**Fragmento del documento**.
-*-

En agosto de 1945 Ichiro Moritaki era un profesor de la Universidad de Hiroshima. La mañana del día 6 se encontraba con sus alumnos movilizados, trabajando en los astilleros de la ciudad, a 3,7 kilómetros del hipocentro. Todo su cuerpo y rostro quedó cubierto de cristales por la explosión. Quedó ciego de un ojo, pero sobrevivió.

"Su horrible experiencia y su condición de filósofo, le hicieron reflexionar y dedicar su vida a impedir la repetición de algo como aquello", explica su hija, Haruko. Durante casi medio siglo, Moritaki, primer presidente de la Asociación de supervivientes de las bombas atómicas de Hiroshima y Nagasaki, "Nihon Hidankyo", dos veces nominada al premio Nóbel de la paz, se sentó una hora en silencio cada vez que en el mundo se realizaba una prueba nuclear.

Lo hizo en 475 ocasiones, la última de ellas en julio de 1993 en vísperas de su muerte, cuando tenía 92 años. Fue uno de los padres del movimiento pacifista y antinuclear japonés, hoy de capa caída.

"Su tesis era que la humanidad debía pasar de la civilización del poder a la civilización del amor y que el ser humano no puede coexistir con la tecnología nuclear, un poco en la línea de Ghandi y Einstein".

Después de la guerra, Japón contribuyó a un mundo viable con dos cosas muy importantes: su constitución pacifista, que prohibía a Japón meterse en guerras y mantener fuerzas armadas, y los tres principios antinucleares de 1967, no producir, no adquirir y no admitir en su territorio tales armas.

-*-

**Material proporcionado**.
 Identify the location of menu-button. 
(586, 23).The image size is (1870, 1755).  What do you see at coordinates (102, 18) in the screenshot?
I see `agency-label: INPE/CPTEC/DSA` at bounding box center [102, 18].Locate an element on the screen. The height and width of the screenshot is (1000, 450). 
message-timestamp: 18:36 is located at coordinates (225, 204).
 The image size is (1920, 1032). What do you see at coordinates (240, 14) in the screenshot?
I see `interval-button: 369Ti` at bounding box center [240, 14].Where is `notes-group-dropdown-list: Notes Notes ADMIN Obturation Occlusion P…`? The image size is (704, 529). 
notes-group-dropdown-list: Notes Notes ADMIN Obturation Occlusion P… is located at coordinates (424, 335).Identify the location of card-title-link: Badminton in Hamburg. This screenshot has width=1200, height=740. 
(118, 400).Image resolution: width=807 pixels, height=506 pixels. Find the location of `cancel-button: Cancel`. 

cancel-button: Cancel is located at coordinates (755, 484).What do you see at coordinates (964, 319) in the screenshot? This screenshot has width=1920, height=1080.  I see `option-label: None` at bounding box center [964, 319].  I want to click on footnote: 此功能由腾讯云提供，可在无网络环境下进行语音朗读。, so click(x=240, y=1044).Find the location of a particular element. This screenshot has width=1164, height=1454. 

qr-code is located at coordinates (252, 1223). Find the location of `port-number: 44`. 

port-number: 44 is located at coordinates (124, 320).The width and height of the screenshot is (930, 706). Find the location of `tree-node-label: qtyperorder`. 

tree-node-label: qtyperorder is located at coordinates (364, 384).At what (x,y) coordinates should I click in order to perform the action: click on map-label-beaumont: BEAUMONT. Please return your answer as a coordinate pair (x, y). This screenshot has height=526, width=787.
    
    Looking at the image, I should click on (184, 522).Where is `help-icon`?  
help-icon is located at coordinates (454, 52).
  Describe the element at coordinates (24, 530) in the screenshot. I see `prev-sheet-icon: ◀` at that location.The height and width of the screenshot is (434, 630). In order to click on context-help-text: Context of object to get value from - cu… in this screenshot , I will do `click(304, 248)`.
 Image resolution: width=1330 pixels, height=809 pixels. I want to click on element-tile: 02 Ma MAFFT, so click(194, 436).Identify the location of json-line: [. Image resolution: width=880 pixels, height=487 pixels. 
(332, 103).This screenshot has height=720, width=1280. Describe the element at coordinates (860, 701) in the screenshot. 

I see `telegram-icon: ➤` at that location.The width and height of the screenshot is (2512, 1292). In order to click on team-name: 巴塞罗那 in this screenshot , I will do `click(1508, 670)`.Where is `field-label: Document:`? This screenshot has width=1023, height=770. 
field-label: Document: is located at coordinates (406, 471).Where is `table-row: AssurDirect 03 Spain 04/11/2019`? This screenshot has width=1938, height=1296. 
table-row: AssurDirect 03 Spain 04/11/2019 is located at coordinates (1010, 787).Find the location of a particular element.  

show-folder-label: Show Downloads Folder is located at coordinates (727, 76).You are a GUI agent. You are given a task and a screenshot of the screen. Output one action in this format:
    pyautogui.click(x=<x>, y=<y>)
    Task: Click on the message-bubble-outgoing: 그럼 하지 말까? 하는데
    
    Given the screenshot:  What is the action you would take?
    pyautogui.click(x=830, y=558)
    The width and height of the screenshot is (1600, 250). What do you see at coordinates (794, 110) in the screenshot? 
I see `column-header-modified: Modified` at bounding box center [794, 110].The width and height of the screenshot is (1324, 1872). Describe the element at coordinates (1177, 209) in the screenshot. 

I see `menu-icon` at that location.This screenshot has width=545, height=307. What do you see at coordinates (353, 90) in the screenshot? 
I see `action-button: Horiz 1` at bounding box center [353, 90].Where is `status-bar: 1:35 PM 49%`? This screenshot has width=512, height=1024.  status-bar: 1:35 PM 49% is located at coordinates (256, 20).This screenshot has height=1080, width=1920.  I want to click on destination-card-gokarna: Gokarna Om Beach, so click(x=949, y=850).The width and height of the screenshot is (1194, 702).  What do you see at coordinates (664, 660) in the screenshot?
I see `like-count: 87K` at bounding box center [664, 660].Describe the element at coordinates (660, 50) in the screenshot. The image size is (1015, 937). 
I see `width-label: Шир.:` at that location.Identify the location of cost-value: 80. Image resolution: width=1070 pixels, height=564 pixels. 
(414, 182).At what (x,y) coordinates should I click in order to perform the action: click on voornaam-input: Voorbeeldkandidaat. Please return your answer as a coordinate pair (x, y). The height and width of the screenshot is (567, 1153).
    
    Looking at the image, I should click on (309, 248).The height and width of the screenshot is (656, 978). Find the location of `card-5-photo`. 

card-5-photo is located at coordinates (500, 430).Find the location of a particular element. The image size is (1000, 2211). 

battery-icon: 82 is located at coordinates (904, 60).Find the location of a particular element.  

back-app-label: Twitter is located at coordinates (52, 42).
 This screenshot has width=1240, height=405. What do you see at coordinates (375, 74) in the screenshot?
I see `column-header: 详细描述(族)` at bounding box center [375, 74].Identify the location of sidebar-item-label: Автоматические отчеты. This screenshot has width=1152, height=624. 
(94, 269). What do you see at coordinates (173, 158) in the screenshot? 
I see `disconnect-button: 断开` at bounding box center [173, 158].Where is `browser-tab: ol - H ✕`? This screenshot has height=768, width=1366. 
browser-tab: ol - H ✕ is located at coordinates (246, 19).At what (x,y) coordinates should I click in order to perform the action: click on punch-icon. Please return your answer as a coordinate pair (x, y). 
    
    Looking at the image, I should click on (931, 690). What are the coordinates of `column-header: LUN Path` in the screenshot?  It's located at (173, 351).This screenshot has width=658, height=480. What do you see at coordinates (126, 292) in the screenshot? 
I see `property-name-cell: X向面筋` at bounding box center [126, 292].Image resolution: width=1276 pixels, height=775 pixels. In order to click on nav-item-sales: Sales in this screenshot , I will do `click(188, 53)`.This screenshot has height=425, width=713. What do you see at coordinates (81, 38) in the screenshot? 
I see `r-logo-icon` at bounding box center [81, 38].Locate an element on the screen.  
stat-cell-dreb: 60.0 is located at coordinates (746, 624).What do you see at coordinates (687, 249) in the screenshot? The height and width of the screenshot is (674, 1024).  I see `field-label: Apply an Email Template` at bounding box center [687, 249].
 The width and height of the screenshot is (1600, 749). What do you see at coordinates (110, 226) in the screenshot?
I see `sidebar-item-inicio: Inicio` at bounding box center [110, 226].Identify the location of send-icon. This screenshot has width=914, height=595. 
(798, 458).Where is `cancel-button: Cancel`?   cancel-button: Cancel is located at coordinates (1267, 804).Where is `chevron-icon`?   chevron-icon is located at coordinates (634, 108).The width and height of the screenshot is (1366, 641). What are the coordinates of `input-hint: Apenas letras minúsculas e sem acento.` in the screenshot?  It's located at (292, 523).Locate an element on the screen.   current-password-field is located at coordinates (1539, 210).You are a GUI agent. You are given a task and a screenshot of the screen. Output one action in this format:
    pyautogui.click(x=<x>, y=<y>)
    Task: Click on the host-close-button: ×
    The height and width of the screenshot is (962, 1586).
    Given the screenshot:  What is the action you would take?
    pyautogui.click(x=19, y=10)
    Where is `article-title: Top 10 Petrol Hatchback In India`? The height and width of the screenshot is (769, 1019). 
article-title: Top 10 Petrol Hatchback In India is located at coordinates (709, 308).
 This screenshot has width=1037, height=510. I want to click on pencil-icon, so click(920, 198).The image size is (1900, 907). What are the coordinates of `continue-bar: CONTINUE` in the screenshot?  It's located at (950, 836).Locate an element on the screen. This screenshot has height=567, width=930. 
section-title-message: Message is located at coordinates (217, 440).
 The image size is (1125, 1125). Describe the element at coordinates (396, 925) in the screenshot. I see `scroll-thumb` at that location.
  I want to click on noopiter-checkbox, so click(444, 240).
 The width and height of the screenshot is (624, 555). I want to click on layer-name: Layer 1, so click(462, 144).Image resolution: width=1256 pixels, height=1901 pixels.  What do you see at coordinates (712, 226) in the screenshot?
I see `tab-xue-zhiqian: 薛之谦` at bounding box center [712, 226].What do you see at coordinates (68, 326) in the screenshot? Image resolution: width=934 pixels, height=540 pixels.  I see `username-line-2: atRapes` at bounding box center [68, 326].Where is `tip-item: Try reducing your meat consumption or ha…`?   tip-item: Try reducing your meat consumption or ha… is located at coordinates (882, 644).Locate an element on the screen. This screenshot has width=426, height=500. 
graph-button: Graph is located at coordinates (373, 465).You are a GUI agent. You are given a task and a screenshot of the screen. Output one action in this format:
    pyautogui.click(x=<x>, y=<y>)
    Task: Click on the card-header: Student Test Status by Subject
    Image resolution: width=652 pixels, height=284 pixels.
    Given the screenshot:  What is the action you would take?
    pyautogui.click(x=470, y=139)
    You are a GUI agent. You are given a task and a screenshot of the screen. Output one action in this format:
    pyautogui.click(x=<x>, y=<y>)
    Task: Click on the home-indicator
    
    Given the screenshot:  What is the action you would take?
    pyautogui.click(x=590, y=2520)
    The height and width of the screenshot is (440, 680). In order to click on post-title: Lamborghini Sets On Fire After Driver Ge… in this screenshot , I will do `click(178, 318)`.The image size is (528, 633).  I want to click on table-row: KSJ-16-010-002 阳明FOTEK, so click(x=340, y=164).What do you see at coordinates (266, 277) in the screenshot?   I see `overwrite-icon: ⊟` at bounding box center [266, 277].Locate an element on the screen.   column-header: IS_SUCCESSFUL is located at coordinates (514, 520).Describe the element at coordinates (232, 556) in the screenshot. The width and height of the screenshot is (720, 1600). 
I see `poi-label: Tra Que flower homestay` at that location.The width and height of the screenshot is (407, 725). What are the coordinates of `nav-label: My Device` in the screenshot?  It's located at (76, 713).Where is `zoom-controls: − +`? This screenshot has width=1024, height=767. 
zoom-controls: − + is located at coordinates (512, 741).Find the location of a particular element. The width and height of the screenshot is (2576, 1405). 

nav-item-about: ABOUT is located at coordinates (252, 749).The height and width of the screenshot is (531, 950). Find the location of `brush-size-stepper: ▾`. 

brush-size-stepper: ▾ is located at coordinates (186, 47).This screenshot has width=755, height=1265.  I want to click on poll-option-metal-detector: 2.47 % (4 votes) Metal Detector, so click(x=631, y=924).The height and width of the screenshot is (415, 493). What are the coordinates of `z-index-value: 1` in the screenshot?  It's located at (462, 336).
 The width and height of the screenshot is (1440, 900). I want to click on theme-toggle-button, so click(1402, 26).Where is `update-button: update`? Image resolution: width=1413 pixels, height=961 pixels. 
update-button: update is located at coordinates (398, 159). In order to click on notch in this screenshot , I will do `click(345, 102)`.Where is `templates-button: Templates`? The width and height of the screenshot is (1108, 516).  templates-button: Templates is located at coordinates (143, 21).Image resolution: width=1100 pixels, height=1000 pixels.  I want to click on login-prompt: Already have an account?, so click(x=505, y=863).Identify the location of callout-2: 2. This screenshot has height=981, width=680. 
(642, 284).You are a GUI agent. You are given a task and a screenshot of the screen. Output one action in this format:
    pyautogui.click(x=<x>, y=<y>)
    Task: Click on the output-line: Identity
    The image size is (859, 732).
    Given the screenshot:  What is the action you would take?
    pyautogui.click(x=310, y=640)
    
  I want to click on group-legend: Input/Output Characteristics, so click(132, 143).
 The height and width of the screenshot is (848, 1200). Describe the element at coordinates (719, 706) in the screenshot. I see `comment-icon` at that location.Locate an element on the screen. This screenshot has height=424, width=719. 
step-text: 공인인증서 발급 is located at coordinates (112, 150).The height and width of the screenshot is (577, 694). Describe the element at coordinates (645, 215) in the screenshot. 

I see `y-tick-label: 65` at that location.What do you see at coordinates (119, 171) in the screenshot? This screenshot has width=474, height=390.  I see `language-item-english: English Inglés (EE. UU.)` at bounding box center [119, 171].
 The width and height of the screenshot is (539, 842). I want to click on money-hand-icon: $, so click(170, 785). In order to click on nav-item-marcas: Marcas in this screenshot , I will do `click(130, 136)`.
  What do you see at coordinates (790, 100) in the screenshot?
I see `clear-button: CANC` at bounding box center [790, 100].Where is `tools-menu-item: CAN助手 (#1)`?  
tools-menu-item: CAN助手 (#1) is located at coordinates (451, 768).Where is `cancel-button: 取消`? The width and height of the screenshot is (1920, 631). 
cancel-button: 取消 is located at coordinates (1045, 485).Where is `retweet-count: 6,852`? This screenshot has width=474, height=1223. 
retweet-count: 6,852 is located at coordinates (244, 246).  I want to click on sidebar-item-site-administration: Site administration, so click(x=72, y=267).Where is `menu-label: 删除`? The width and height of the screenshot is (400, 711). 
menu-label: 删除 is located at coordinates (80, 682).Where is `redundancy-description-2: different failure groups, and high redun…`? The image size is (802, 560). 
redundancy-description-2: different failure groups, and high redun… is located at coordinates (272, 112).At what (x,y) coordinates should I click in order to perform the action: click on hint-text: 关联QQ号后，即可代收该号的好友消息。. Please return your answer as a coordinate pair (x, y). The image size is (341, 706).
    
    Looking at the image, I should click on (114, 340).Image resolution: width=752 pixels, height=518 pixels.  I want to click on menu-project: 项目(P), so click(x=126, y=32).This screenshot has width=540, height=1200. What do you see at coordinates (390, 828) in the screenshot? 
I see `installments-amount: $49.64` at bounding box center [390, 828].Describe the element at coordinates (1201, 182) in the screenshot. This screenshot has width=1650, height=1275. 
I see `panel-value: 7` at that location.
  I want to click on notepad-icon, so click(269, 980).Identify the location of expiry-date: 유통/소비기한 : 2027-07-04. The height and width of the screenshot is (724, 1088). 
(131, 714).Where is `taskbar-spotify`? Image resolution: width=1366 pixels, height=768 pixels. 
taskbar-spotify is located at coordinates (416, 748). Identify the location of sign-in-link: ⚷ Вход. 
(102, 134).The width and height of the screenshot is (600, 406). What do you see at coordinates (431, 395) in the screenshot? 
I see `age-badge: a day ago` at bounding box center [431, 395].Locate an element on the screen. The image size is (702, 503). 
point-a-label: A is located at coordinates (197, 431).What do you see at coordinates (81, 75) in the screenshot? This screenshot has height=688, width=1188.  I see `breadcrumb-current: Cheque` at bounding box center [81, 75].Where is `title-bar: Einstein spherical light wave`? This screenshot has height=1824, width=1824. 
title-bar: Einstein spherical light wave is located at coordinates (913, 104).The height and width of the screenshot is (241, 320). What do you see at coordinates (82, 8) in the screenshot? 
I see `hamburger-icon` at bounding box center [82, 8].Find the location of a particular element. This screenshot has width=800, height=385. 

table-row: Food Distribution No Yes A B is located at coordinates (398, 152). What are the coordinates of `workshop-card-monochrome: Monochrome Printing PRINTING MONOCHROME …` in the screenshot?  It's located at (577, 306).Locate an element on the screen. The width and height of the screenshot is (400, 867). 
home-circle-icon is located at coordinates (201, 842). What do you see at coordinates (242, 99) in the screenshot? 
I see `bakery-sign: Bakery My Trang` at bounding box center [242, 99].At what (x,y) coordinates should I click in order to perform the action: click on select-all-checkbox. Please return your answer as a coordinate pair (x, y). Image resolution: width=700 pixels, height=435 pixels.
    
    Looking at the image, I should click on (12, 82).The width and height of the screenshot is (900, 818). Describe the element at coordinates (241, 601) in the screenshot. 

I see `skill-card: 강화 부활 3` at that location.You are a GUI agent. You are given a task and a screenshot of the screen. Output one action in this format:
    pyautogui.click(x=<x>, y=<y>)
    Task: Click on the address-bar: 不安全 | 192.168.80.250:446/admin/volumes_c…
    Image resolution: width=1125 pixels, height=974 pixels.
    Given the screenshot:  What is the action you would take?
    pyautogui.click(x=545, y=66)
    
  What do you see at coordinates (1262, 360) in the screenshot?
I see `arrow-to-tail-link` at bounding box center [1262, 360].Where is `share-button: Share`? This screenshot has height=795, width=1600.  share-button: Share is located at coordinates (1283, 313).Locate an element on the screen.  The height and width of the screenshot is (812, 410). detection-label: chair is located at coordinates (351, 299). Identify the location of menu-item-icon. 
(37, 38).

-*-

**Tarea asignada 1**.
Repite sin cambios el tramo del fragmento sobre Ichiro Moritaki que va desde "Después de la" hasta "territorio tales armas.".
**Tarea asignada 2**.
Según el fragmento sobre Ichiro Moritaki, ¿cuántas veces se sentó él una hora en silencio por una prueba nuclear?

**Respuesta 1**.
Después de la guerra, Japón contribuyó a un mundo viable con dos cosas muy importantes: su constitución pacifista, que prohibía a Japón meterse en guerras y mantener fuerzas armadas, y los tres principios antinucleares de 1967, no producir, no adquirir y no admitir en su territorio tales armas.

**Respuesta 2**.
Lo hizo en 475 ocasiones.